Skip the pictures. Return exactly the lines from the one containing "You are a GUI" through the end of the entries below.

Records to use:
=-=-=-=-=

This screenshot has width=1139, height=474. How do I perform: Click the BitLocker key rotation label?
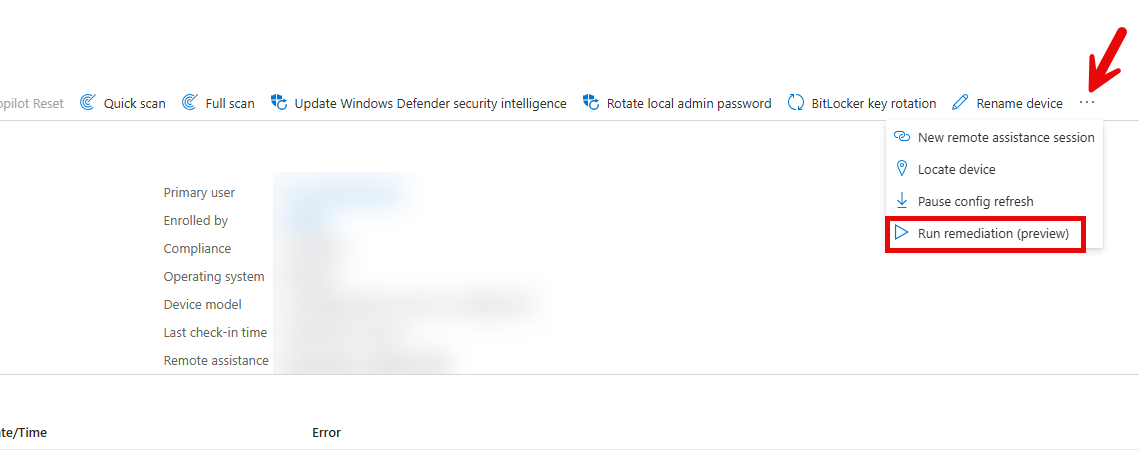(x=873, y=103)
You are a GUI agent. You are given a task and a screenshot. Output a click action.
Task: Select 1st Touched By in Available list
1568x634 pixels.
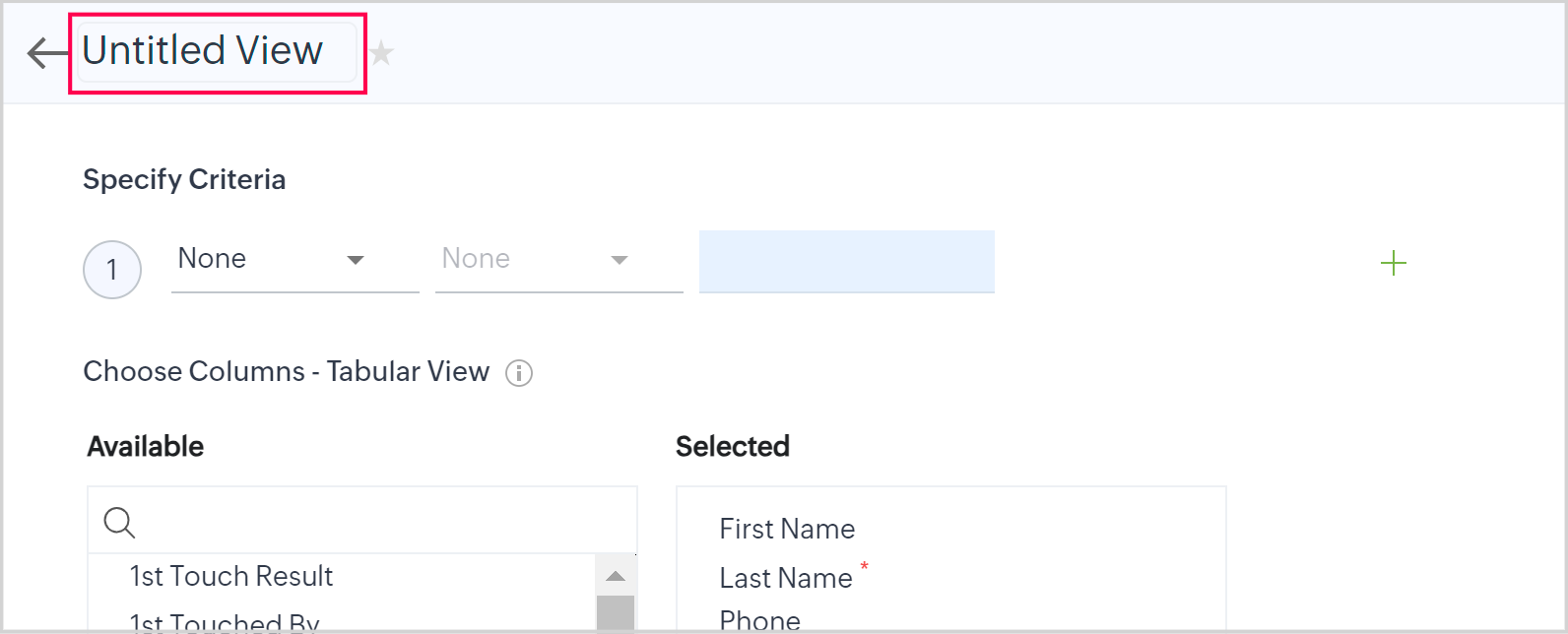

=-=-=-=-=

Reply:
You are a GUI agent. You are given a task and a screenshot. Output a click action.
Task: Select 1st Touched By in Available list
1568x634 pixels.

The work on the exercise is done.